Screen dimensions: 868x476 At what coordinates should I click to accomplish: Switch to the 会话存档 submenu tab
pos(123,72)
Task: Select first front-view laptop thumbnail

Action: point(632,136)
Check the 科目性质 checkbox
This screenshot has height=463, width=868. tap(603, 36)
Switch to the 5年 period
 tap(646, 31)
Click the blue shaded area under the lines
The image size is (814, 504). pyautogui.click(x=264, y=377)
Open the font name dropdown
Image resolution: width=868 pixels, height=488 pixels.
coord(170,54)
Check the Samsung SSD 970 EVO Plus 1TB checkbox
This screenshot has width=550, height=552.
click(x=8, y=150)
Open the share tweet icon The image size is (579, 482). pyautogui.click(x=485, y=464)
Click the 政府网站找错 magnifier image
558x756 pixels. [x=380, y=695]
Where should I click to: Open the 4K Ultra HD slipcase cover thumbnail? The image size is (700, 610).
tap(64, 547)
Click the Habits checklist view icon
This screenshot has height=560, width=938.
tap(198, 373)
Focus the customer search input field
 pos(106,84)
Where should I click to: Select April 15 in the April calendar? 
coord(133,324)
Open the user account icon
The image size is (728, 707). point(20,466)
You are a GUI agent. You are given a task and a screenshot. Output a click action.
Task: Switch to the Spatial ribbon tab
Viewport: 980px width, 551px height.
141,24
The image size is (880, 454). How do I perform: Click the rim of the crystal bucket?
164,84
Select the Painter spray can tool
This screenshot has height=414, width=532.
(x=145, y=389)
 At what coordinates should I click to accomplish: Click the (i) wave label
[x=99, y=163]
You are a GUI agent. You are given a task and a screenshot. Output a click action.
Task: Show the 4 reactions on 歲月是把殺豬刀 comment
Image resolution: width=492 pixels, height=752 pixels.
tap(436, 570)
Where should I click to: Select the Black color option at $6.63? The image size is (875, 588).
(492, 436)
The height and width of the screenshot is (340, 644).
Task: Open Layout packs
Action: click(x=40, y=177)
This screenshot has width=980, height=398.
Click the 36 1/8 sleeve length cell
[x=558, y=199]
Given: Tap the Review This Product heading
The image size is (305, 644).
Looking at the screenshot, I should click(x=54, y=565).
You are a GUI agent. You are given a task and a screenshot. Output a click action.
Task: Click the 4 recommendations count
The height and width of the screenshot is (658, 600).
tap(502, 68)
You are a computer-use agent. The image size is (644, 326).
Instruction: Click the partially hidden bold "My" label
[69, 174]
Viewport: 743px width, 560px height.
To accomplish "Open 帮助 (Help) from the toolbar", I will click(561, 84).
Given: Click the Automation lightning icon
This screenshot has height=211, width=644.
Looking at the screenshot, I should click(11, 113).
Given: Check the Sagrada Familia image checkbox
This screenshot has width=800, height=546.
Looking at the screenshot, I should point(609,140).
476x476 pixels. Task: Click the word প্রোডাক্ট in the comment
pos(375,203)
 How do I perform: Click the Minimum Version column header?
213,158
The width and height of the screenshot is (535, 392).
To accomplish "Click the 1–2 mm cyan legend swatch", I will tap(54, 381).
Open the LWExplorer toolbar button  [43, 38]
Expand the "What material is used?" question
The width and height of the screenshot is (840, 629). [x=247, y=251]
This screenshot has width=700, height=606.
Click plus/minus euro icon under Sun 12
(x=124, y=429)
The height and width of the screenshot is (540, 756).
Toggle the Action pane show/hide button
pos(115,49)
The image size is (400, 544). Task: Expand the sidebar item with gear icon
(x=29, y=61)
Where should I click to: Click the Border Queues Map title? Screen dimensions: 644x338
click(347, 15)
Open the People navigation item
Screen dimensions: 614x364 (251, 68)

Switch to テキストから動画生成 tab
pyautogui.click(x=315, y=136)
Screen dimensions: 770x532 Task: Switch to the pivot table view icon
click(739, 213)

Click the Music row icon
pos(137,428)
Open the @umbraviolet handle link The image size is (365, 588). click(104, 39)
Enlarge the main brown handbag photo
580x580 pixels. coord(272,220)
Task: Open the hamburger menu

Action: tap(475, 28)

+++

- Aim of the task
Every line of the material needs to be returned exactly.

- Task output
Screen dimensions: 868x476 At what coordinates should I click to accomplish: Switch to the 会话存档 submenu tab
pos(123,72)
Task: Select first front-view laptop thumbnail

Action: point(632,136)
Check the 科目性质 checkbox
This screenshot has height=463, width=868. tap(603, 36)
Switch to the 5年 period
 tap(646, 31)
Click the blue shaded area under the lines
The image size is (814, 504). pyautogui.click(x=264, y=377)
Open the font name dropdown
Image resolution: width=868 pixels, height=488 pixels.
coord(170,54)
Check the Samsung SSD 970 EVO Plus 1TB checkbox
This screenshot has width=550, height=552.
click(x=8, y=150)
Open the share tweet icon The image size is (579, 482). pyautogui.click(x=485, y=464)
Click the 政府网站找错 magnifier image
558x756 pixels. [x=380, y=695]
Where should I click to: Open the 4K Ultra HD slipcase cover thumbnail? The image size is (700, 610).
tap(64, 547)
Click the Habits checklist view icon
This screenshot has height=560, width=938.
tap(198, 373)
Focus the customer search input field
 pos(106,84)
Where should I click to: Select April 15 in the April calendar? 
coord(133,324)
Open the user account icon
The image size is (728, 707). point(20,466)
You are a GUI agent. You are given a task and a screenshot. Output a click action.
Task: Switch to the Spatial ribbon tab
Viewport: 980px width, 551px height.
141,24
The image size is (880, 454). How do I perform: Click the rim of the crystal bucket?
164,84
Select the Painter spray can tool
This screenshot has height=414, width=532.
(x=145, y=389)
 At what coordinates should I click to accomplish: Click the (i) wave label
[x=99, y=163]
You are a GUI agent. You are given a task and a screenshot. Output a click action.
Task: Show the 4 reactions on 歲月是把殺豬刀 comment
Image resolution: width=492 pixels, height=752 pixels.
tap(436, 570)
Where should I click to: Select the Black color option at $6.63? The image size is (875, 588).
(492, 436)
The height and width of the screenshot is (340, 644).
Task: Open Layout packs
Action: click(x=40, y=177)
This screenshot has width=980, height=398.
Click the 36 1/8 sleeve length cell
[x=558, y=199]
Given: Tap the Review This Product heading
The image size is (305, 644).
Looking at the screenshot, I should click(x=54, y=565).
You are a GUI agent. You are given a task and a screenshot. Output a click action.
Task: Click the 4 recommendations count
The height and width of the screenshot is (658, 600).
tap(502, 68)
You are a computer-use agent. The image size is (644, 326).
Instruction: Click the partially hidden bold "My" label
[69, 174]
Viewport: 743px width, 560px height.
To accomplish "Open 帮助 (Help) from the toolbar", I will click(561, 84).
Given: Click the Automation lightning icon
This screenshot has height=211, width=644.
Looking at the screenshot, I should click(11, 113).
Given: Check the Sagrada Familia image checkbox
This screenshot has width=800, height=546.
Looking at the screenshot, I should point(609,140).
476x476 pixels. Task: Click the word প্রোডাক্ট in the comment
pos(375,203)
 How do I perform: Click the Minimum Version column header?
213,158
The width and height of the screenshot is (535, 392).
To accomplish "Click the 1–2 mm cyan legend swatch", I will tap(54, 381).
Open the LWExplorer toolbar button  [43, 38]
Expand the "What material is used?" question
The width and height of the screenshot is (840, 629). [x=247, y=251]
This screenshot has width=700, height=606.
Click plus/minus euro icon under Sun 12
(x=124, y=429)
The height and width of the screenshot is (540, 756).
Toggle the Action pane show/hide button
pos(115,49)
The image size is (400, 544). Task: Expand the sidebar item with gear icon
(x=29, y=61)
Where should I click to: Click the Border Queues Map title? Screen dimensions: 644x338
click(347, 15)
Open the People navigation item
Screen dimensions: 614x364 (251, 68)

Switch to テキストから動画生成 tab
pyautogui.click(x=315, y=136)
Screen dimensions: 770x532 Task: Switch to the pivot table view icon
click(739, 213)

Click the Music row icon
pos(137,428)
Open the @umbraviolet handle link The image size is (365, 588). click(104, 39)
Enlarge the main brown handbag photo
580x580 pixels. coord(272,220)
Task: Open the hamburger menu

Action: tap(475, 28)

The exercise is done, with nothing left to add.